A record 1,957 bankers across Europe earned more than EUR1m (?878,000) last year, according to data that shows the scale at which some of the best-paid jobs in Britain have moved from London to the EU since Brexit.
The European Banking Authority disclosed on Thursday that the number of bankers earning EUR1m or more a year had increased by more than 40%, from 1,383 in 2020 to 1,957 in 2021. Excluding UK figures, it is the highest number of EUR1m-plus European bankers since the EBA began collecting the data in 2010.
The figures no longer include the UK, which left the EU after Brexit in 2020. Before it was excluded from the data, the UK had consistently led the bankers’ pay rankings. In 2017, 3,567 UK-based bankers collected more than EUR1m.
The EBA said the increase in the number of EUR1m-plus European bankers had been caused by booming investment banking profits as well as “further relocations from staff after Brexit from the UK to the EU and also as overall salary levels increased”.
The regulator said 70% of the increase in high earners was in banks operating in Italy, France and Spain.

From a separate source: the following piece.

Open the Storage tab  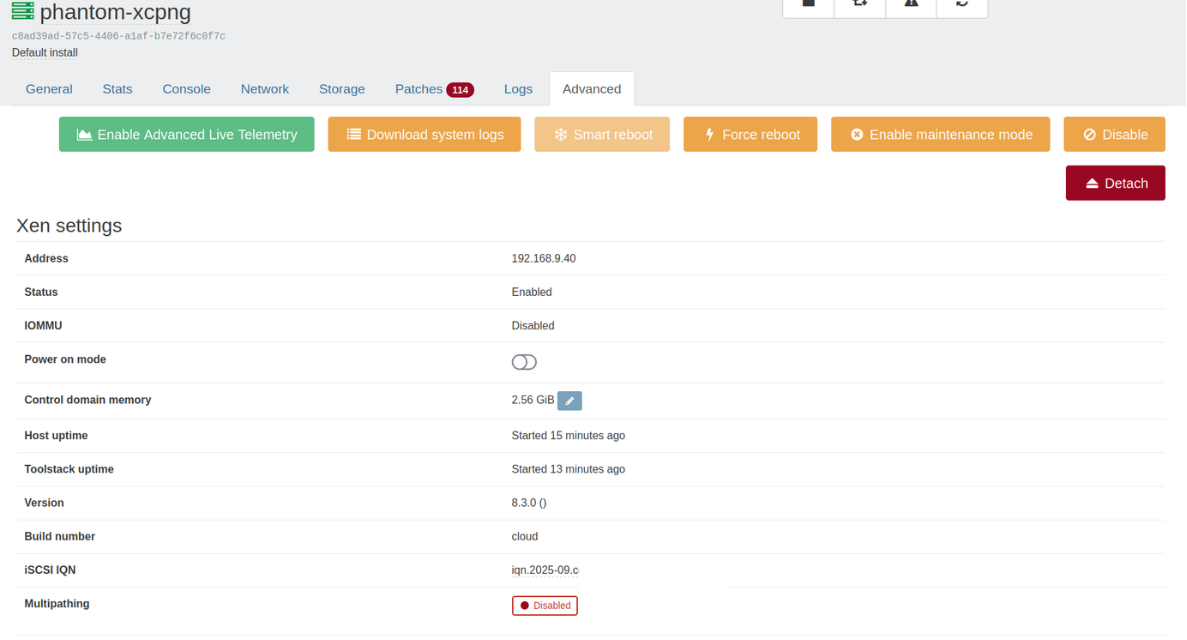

The single highest paid banker earned EUR14m-15m in Spain. The EBA did not identity the person, but said that “a significant amount of variable remuneration corresponds to one severance payment”. Their pay works out at least 466 times the average salary in Spain.
Three more bankers – one each from Germany, Spain and France – were paid EUR13m-14m.
Most of the EUR1m-plus bankers lived in Germany, which has a big financial hub in Frankfurt, making up 589 (30%) of the high earners in the report. France took second place with 371 (19%), followed by Italy with 351 (18%).
The average value of the bankers’ bonuses worked out at just over 100% of their fixed pay, an increase from 86.4% the previous year.
The regulator said the jump in bonuses had been boosted by “the good financial performance of the institutions” as well as “the relief of relevant Covid-19 restrictions and in the continuation of relocation of staff to the EU activities in the context of Brexit”.
Luke Hildyard, the director of the High Pay Centre, a thinktank that campaigns for fairer pay for workers, said: “In an era of widespread hardship and falling living standards, these figures demonstrate that the supersized incomes of the ultra rich do very little to benefit the rest of us. The creation of more millionaire bankers is a sign of economic failure – it shows the global economy is badly structured, with far too much of the wealth that is created by everyone captured by a tiny number of corporations and ultra-rich individuals.”